* **Task prompt**: An exact transcription of the lines below, from the first through the one containing "Current Promotions (247, 67)", is the only output wanted.

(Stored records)
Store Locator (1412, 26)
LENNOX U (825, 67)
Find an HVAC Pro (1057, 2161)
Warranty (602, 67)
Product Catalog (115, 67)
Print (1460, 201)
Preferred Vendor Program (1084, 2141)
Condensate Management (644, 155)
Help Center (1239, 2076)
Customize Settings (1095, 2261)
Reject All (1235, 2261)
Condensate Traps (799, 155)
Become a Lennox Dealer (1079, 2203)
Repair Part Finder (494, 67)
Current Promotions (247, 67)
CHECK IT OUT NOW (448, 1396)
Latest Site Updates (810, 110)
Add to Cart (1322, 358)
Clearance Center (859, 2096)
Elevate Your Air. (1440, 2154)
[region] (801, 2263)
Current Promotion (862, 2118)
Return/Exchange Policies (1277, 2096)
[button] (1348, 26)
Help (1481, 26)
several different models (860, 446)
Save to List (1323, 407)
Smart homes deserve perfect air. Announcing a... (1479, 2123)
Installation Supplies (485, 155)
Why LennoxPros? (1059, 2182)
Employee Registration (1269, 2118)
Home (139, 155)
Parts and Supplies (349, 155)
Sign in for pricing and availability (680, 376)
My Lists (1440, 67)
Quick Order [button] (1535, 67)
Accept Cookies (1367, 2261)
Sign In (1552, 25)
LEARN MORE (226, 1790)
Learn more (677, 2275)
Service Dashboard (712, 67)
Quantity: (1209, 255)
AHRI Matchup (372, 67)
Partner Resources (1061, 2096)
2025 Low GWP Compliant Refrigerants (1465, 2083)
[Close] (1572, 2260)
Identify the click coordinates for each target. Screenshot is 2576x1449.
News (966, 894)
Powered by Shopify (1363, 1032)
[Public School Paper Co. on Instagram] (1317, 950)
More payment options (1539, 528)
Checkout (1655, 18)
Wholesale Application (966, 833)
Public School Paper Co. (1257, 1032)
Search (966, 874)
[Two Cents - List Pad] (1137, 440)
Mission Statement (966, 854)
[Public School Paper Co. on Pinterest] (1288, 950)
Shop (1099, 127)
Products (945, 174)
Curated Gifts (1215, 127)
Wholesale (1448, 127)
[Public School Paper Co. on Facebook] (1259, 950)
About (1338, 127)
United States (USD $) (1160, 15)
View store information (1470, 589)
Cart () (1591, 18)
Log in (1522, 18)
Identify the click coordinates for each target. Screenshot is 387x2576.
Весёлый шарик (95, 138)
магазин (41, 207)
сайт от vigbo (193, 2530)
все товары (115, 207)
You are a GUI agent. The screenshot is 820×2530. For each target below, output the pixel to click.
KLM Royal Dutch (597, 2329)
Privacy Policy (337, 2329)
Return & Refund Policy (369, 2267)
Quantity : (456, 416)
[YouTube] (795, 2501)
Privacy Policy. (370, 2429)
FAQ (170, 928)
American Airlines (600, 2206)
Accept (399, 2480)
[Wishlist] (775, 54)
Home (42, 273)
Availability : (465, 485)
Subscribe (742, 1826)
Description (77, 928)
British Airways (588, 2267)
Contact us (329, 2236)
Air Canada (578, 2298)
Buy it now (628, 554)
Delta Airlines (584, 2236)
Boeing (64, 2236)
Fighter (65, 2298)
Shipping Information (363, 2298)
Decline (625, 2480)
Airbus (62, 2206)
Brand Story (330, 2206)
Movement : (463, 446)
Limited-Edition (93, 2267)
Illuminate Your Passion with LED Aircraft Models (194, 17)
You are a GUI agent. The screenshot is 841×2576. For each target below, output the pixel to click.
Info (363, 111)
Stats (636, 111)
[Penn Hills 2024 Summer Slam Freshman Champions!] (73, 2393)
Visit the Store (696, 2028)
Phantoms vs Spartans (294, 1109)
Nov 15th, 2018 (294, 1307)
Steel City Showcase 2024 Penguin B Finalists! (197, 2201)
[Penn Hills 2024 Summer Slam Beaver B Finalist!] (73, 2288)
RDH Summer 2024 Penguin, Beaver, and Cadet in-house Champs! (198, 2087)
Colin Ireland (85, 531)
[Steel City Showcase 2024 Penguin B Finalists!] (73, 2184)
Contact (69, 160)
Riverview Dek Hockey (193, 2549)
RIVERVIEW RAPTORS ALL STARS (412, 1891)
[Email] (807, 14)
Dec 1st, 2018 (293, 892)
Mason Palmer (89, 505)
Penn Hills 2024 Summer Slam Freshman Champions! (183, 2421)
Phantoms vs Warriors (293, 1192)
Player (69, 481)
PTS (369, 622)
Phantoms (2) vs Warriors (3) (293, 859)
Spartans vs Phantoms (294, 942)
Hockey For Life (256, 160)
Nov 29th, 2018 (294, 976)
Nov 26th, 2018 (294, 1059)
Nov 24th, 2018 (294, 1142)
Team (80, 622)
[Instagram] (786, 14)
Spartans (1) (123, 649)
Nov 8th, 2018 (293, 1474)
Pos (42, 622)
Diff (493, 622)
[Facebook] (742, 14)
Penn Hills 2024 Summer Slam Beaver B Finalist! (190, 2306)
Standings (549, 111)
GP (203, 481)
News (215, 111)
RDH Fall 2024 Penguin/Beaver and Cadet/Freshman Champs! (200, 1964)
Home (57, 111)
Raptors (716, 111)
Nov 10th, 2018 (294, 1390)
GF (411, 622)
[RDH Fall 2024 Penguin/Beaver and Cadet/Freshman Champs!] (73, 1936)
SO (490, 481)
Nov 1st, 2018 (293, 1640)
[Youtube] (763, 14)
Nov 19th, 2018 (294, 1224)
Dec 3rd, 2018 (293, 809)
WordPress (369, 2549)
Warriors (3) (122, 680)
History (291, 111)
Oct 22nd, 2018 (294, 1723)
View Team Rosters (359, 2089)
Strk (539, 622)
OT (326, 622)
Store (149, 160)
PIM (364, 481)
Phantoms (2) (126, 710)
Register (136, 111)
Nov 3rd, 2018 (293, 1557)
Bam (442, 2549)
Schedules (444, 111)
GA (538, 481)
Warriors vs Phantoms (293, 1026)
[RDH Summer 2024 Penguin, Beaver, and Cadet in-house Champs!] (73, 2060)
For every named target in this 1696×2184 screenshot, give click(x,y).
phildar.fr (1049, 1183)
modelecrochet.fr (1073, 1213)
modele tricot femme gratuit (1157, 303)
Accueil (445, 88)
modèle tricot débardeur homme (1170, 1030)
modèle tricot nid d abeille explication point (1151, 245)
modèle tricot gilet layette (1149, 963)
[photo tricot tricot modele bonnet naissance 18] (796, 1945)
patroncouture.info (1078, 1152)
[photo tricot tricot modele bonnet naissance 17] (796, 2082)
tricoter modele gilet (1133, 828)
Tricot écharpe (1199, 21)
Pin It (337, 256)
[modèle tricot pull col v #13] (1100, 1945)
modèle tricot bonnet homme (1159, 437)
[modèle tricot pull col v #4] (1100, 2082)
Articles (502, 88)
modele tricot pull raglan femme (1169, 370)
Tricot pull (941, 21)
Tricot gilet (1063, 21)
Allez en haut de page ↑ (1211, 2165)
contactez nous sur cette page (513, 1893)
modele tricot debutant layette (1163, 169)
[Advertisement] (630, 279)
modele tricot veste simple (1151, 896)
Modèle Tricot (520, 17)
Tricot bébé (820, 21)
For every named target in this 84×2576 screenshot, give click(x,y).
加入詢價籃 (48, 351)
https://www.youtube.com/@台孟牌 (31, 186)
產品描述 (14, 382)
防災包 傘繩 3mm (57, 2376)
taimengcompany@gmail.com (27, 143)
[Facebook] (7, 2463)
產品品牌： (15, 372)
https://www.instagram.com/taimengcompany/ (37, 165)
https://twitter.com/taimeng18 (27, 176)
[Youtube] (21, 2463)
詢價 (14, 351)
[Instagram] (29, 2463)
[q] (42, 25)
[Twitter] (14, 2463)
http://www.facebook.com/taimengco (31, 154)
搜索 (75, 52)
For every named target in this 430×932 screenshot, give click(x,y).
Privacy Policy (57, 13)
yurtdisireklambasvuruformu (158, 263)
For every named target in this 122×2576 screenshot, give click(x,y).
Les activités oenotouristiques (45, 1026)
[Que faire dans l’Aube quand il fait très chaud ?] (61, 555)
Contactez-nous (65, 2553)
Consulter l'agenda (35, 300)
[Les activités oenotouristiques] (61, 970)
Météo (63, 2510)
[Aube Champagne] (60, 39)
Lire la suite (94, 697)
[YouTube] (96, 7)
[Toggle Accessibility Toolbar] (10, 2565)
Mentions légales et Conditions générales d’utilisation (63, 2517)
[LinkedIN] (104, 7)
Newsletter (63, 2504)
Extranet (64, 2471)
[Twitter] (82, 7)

* **Result of this exercise**:
Store Locator (1412, 26)
LENNOX U (825, 67)
Find an HVAC Pro (1057, 2161)
Warranty (602, 67)
Product Catalog (115, 67)
Print (1460, 201)
Preferred Vendor Program (1084, 2141)
Condensate Management (644, 155)
Help Center (1239, 2076)
Customize Settings (1095, 2261)
Reject All (1235, 2261)
Condensate Traps (799, 155)
Become a Lennox Dealer (1079, 2203)
Repair Part Finder (494, 67)
Current Promotions (247, 67)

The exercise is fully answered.